Sonda New Horizons została wyniesiona w kosmos w 2006 roku i nadal dostarcza nowych informacji z odległości około 6 miliardów kilometrów od Ziemi. Jak można zobaczyć na zdjęciach opublikowanych przez NASA, New Horizons właśnie zbliża się do tak zwanej "ściany wodoru”.

Sonda New Horizons znalazła się na skraju Układu Słonecznego "ścianę"
Źródło zdjęć: © Planetaria

Voyager 1 – sonda wystrzelona w 1977 – dokonała odkryć, które pomogły naukowcom dowiedzieć się znacznie więcej o Układzie Słonecznym, niż dotychczas. Teraz przyszedł czas na New Horizons. Otóż sonda ostatnio wykryła coś, co wygląda jak "ściana” lub "chmura" gromadzącego wodoru, który zderza się z wiatrem słonecznym.

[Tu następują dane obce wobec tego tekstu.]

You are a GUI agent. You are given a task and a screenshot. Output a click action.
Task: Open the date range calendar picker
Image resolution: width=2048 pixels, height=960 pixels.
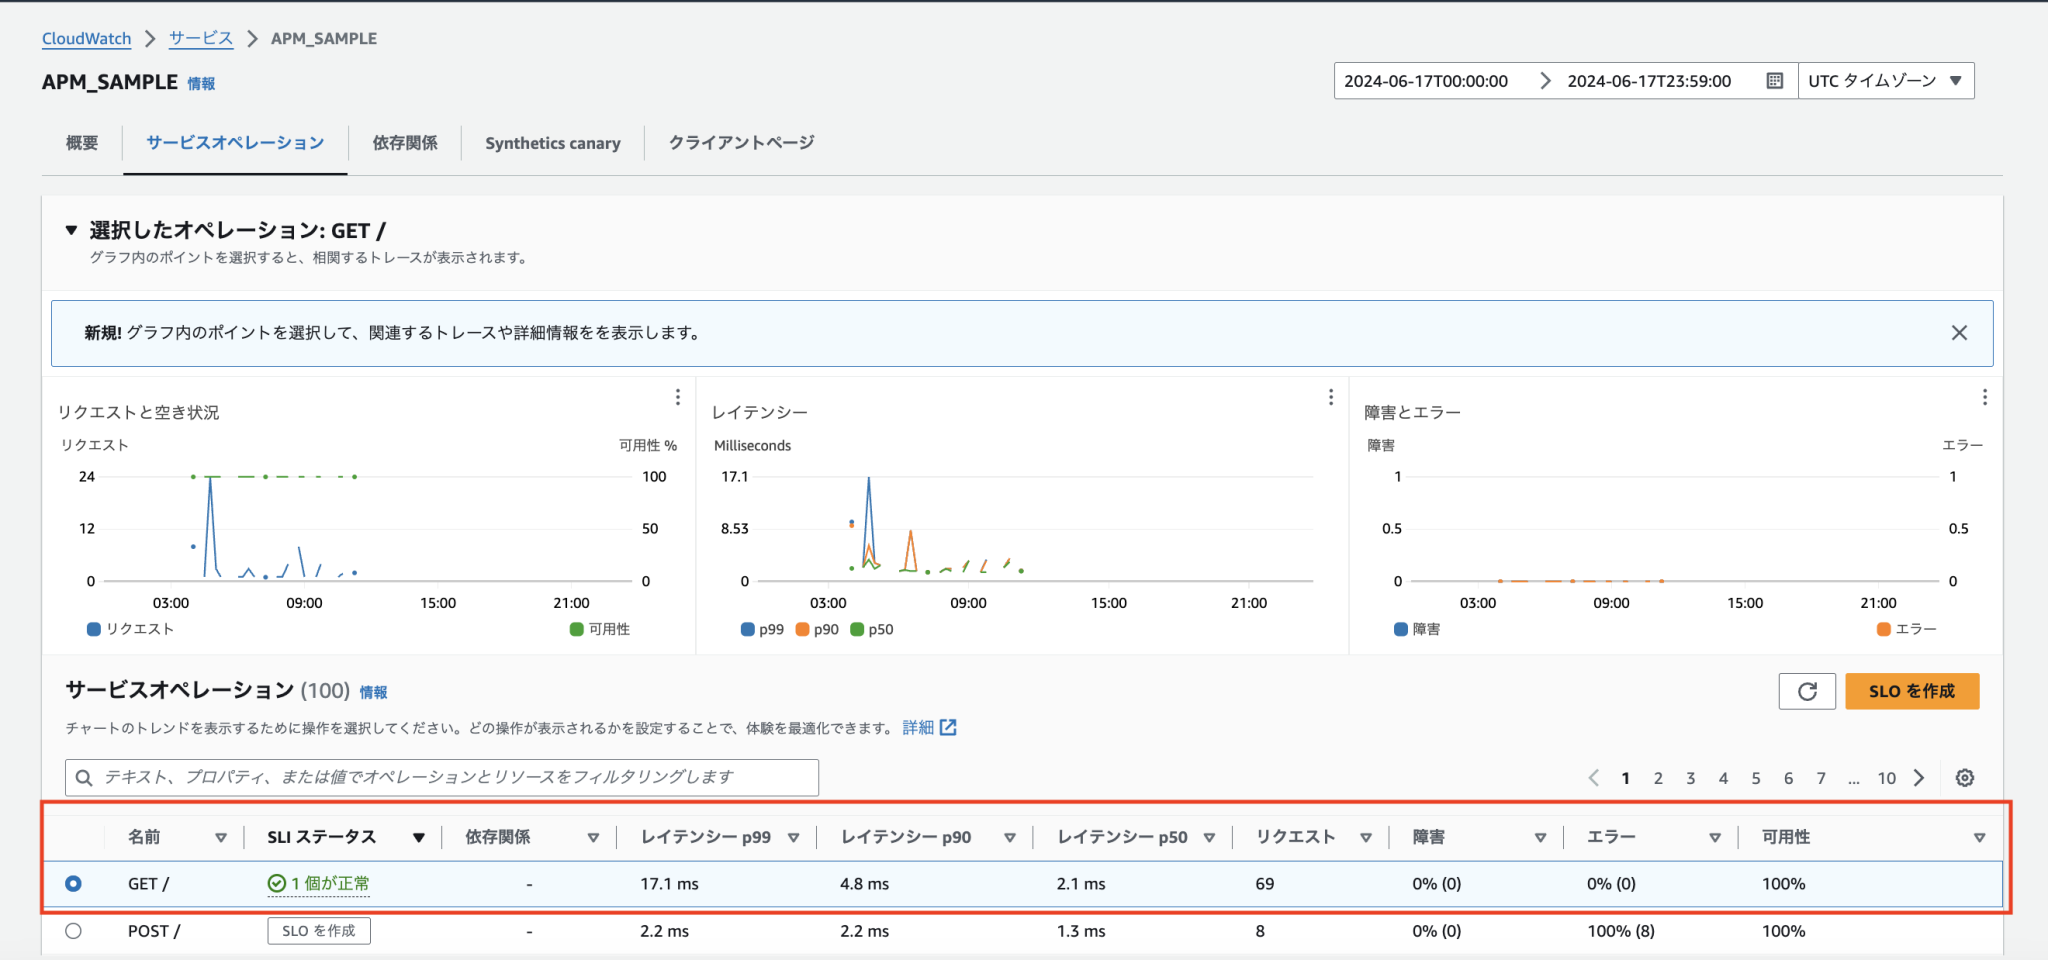(x=1774, y=80)
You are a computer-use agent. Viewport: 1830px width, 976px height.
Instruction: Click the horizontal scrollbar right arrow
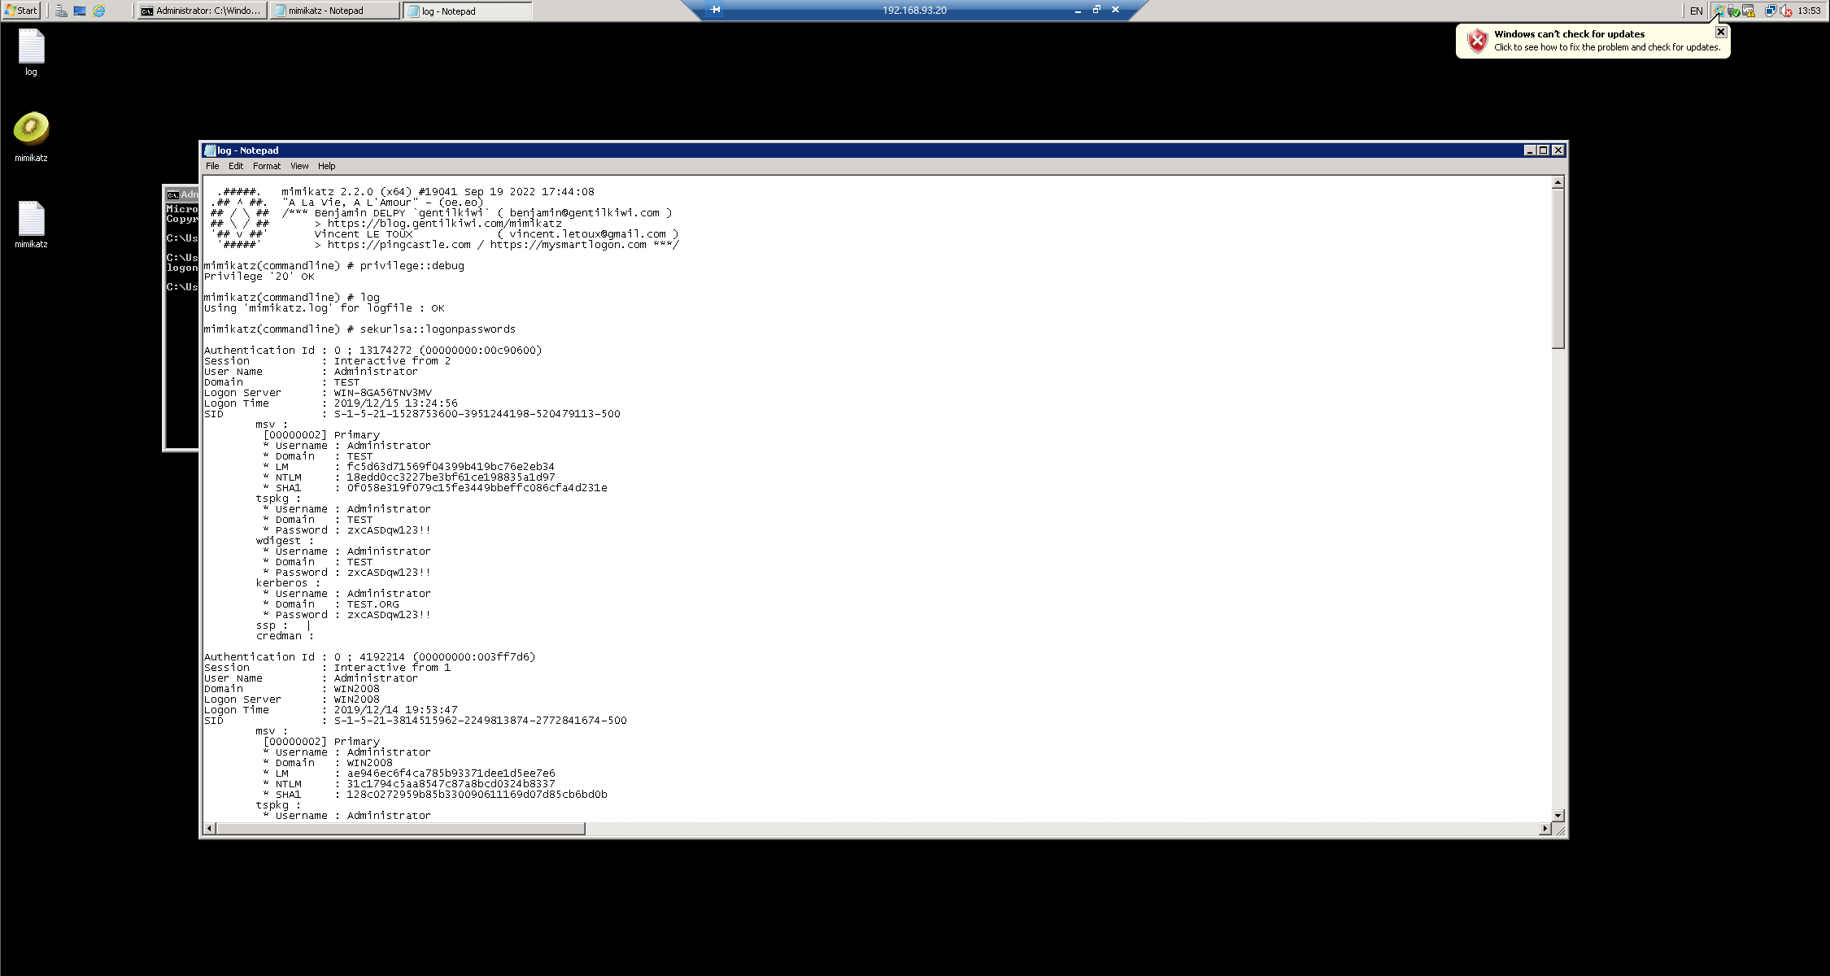click(1545, 828)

Słońce wysyła naładowane cząstki, które powodują wydzielanie się wodoru pomiędzy planetami. Emisja tego promieniowania została oceniona przez naukowców za pomocą 360-stopniowego odczytu promieniowania ultrafioletowego wokół sondy. Okazuje się, że nawet na bardzo dalekich od Słońca obszarach można złapać ten sygnał. Pochodzi on z cząsteczek wodoru, które znajdują się nie w granicach Układu Słonecznego, lecz poza nim. Obecnie, jest to najdalsze miejsce, znane naukowcom, do którego może docierać wiatr słoneczny. Podobno znajduje się tam gigantyczna ściana wodoru.

Obraz
© NASA

By zweryfikować sygnał, pochodzący z tego miejsca, NASA planuje obserwować go dwa razy w roku. Obserwacja skończy się wraz z misją New Horizons, jednak agencja może stworzyć nową sondę – specjalnie do zbadania tej ściany. Zwłaszcza dlatego, że to już nie pierwszy raz, gdy zauważono emisję tego sygnału. Podobne wyniki 30 lat temu uzyskała sonda Voyager 1.